Print each line of the listing once more, precisely as given.
(DATA TO USE Opens)
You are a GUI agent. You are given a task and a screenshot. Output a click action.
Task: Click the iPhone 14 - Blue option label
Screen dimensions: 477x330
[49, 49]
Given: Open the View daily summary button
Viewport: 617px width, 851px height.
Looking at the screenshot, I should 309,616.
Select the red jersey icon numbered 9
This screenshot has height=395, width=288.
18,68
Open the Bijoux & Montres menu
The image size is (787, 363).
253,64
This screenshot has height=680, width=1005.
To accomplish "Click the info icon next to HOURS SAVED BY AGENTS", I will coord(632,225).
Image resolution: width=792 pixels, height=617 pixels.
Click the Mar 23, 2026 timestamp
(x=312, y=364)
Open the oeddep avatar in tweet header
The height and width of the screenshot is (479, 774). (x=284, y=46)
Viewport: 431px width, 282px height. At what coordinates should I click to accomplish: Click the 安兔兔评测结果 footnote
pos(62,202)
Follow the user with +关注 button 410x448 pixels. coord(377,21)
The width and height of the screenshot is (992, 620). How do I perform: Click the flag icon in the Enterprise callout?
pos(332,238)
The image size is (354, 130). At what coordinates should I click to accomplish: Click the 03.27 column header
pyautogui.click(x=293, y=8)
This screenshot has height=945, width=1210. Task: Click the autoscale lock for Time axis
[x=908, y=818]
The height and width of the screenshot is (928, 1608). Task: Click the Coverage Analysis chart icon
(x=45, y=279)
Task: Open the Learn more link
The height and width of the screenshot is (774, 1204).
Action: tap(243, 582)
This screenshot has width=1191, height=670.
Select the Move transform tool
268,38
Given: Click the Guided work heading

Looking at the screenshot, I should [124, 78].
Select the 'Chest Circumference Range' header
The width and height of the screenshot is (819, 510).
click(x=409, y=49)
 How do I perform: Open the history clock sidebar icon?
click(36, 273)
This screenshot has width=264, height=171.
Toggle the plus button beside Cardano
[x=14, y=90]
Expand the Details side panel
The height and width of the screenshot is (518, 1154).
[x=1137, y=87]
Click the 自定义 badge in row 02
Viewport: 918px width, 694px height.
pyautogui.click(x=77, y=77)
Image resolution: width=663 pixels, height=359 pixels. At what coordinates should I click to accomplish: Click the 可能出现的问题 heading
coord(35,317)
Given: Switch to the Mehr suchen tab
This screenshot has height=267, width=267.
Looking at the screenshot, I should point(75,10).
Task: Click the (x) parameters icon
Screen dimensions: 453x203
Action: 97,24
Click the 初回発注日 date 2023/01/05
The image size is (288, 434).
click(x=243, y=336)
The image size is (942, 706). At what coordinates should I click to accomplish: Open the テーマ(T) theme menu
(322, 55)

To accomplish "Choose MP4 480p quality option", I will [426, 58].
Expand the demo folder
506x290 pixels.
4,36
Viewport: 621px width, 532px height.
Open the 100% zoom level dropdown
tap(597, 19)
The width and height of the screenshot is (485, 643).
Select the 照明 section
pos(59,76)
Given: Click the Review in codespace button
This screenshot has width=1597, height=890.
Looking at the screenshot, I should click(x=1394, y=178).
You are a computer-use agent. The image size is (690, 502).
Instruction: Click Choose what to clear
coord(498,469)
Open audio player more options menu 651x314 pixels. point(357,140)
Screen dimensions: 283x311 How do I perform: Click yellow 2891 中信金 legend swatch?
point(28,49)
(DATA TO USE Closes)
> OUTPUT OF THE EXERCISE:
You are a GUI agent. You are given a task and a screenshot. Output a click action.
Task: Click the iPhone 14 - Blue option label
Screen dimensions: 477x330
[49, 49]
Given: Open the View daily summary button
Viewport: 617px width, 851px height.
Looking at the screenshot, I should 309,616.
Select the red jersey icon numbered 9
This screenshot has height=395, width=288.
18,68
Open the Bijoux & Montres menu
The image size is (787, 363).
253,64
This screenshot has height=680, width=1005.
To accomplish "Click the info icon next to HOURS SAVED BY AGENTS", I will coord(632,225).
Image resolution: width=792 pixels, height=617 pixels.
Click the Mar 23, 2026 timestamp
(x=312, y=364)
Open the oeddep avatar in tweet header
The height and width of the screenshot is (479, 774). (x=284, y=46)
Viewport: 431px width, 282px height. At what coordinates should I click to accomplish: Click the 安兔兔评测结果 footnote
pos(62,202)
Follow the user with +关注 button 410x448 pixels. coord(377,21)
The width and height of the screenshot is (992, 620). How do I perform: Click the flag icon in the Enterprise callout?
pos(332,238)
The image size is (354, 130). At what coordinates should I click to accomplish: Click the 03.27 column header
pyautogui.click(x=293, y=8)
This screenshot has height=945, width=1210. Task: Click the autoscale lock for Time axis
[x=908, y=818]
The height and width of the screenshot is (928, 1608). Task: Click the Coverage Analysis chart icon
(x=45, y=279)
Task: Open the Learn more link
The height and width of the screenshot is (774, 1204).
Action: tap(243, 582)
This screenshot has width=1191, height=670.
Select the Move transform tool
268,38
Given: Click the Guided work heading

Looking at the screenshot, I should [124, 78].
Select the 'Chest Circumference Range' header
The width and height of the screenshot is (819, 510).
click(x=409, y=49)
 How do I perform: Open the history clock sidebar icon?
click(36, 273)
This screenshot has width=264, height=171.
Toggle the plus button beside Cardano
[x=14, y=90]
Expand the Details side panel
The height and width of the screenshot is (518, 1154).
[x=1137, y=87]
Click the 自定义 badge in row 02
Viewport: 918px width, 694px height.
pyautogui.click(x=77, y=77)
Image resolution: width=663 pixels, height=359 pixels. At what coordinates should I click to accomplish: Click the 可能出现的问题 heading
coord(35,317)
Given: Switch to the Mehr suchen tab
This screenshot has height=267, width=267.
Looking at the screenshot, I should point(75,10).
Task: Click the (x) parameters icon
Screen dimensions: 453x203
Action: 97,24
Click the 初回発注日 date 2023/01/05
The image size is (288, 434).
click(x=243, y=336)
The image size is (942, 706). At what coordinates should I click to accomplish: Open the テーマ(T) theme menu
(322, 55)

To accomplish "Choose MP4 480p quality option", I will [426, 58].
Expand the demo folder
506x290 pixels.
4,36
Viewport: 621px width, 532px height.
Open the 100% zoom level dropdown
tap(597, 19)
The width and height of the screenshot is (485, 643).
Select the 照明 section
pos(59,76)
Given: Click the Review in codespace button
This screenshot has width=1597, height=890.
Looking at the screenshot, I should click(x=1394, y=178).
You are a computer-use agent. The image size is (690, 502).
Instruction: Click Choose what to clear
coord(498,469)
Open audio player more options menu 651x314 pixels. point(357,140)
Screen dimensions: 283x311 How do I perform: Click yellow 2891 中信金 legend swatch?
point(28,49)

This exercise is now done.